Reign of Christ A-2014
Music is floating through the air – something catchy, that brims with happiness, and swells in volume and rhythm – it is enhanced by an animated dust; sparkles and stars wisping across the screen drawing our attention to the destination. The destination is a greyish castle on a hill. It looks kind of sad.  As we are taken inside the fortress, the story is unraveled – it’s not always the same story – but it is one that involves a kingdom where the royal family has come on hard times.  It could be that the king or queen has died, that there has been a spell cast or an evil stepmother has been brought into the house.  The story usually consists of a prince needing to find a girl, or trying to win a girl, or a princess in desperate need of being rescued by some prince. As the story works itself through there is darkness to be conquered, nasty people or places to be bested, judgements to be made of right and wrong, good and evil. As the story comes to an end everything works out.
The catchy happy music swells through the air, accompanied by trumpets and bells, and the scene is now one where a multi-coloured castle on a very tall hill replaces that which was grey.  The castle is shown in its glory.

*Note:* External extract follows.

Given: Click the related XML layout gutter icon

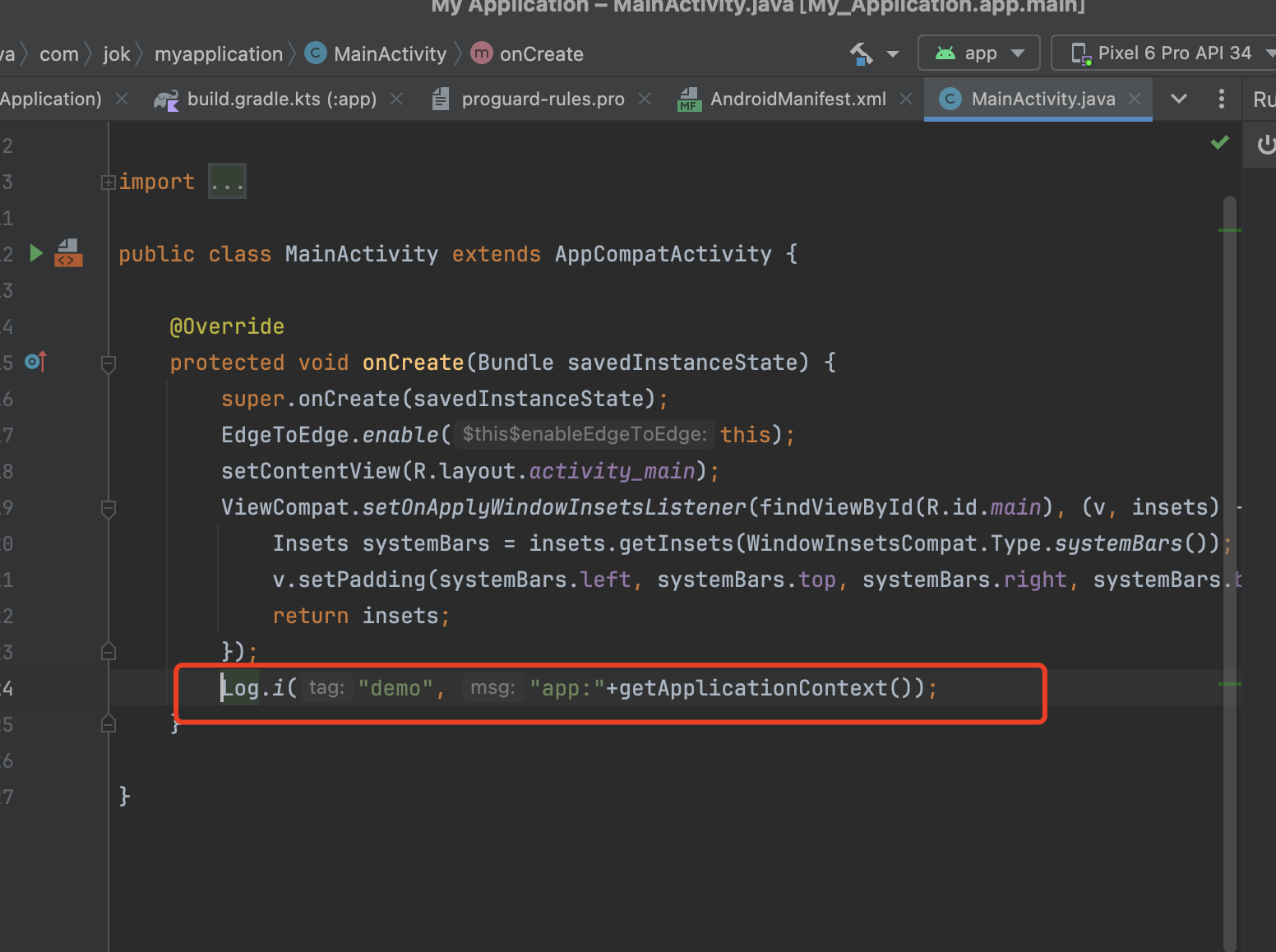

With its bridge and ornamental gate decorated with festoons of flowers, turrets wear bright flags.  One can hear laughter, music, and dancing.  In the courts the peasants hardly look like peasants, all decked out in their best. Even the animals are dancing. Everyone is happy because there is a prince and princess in the castle who come out and wave to the people, and benevolently share, after all it is their wedding day – all is as it should be. So the stories end...and everyone lived happily-ever-after.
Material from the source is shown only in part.